What about “chaos”? Chaos: PHYSICS -- the property of a complex system whose behaviour is so unpredictable as to appear random, owing to great sensitivity to small changes in conditions. The formless matter supposed to have existed before the creation of the universe.

Mrs. Eddy uses the word “chaos” in her Science and Health; also in her Prose Works. Hello! Here is another study for me!

Joyce Voysey

Saturday 11 December 2021

...neither beginning of days, nor end of life

The poem in Christ and Christmas has many Biblical references. At least one is from the book of Hebrews, as was discovered by Queensland Christian Science practitioner Don Wilson. In his May 2021 article, "Man was never born into matter", in The Christian Science Journal, he writes:

At a Church summit meeting a speaker spoke about Melchizedek. For me the story of this prophet became an area to research in order to understand him spiritually. The first help I received came in Mrs. Eddy’s poem “Christ and Christmas,” where in its Glossary she quoted from Hebrews, “Without father, without mother, without descent, having neither beginning of days, nor end of life; but made like unto the Son of God” (7:3). 

How lovely to ponder this text. Thank you Don.

Julie Swannell



Friday 10 December 2021

Revealed unto babes

 Our book for December is Christ and Christmas.

Here's a passage from Mary Baker Eddy: Christian Healer by Yvonne Cache von Fettweis and Robert Townsend Warneck on this subject:

In March 1893 Mrs. Eddy asked Mr. Gilman to work with her on illustrating a new poem she had written, “Christ and Christmas.” They worked together throughout the spring and summer to get the pictures just as she wanted them. The book was published at the end of November with both Mrs. Eddy and Mr. Gilman listed as “Artists.” 

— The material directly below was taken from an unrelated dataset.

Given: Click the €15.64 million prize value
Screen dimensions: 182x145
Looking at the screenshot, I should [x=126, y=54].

                                                                                                    - from the Biographical Glossary p. 450

Picking up this book after some years of neglect is deeply satisfying. Its illustrations and poem stop me in my tracks. It is all so very fresh. Each page reveals new details upon each review. Most significant to me is the depiction of light in each of the eleven paintings. 

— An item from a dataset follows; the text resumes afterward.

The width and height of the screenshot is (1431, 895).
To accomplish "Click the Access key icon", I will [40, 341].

I wonder which one is your favourite? Perhaps the one which depicts a kindly older gentleman intently listening to the little maid who is reading to him from the Christian Science textbook Science and Health by Mary Baker Eddy? That illustration has the caption:

I thank Thee, O Father, Lord of heaven and earth, because Thou hast hid these things from the wise and prudent, and hast revealed them unto babes. —Christ Jesus
(Christ and Christmas, Mary Baker Eddy, p. 33:1)

Surely a potent message for us this Christmas.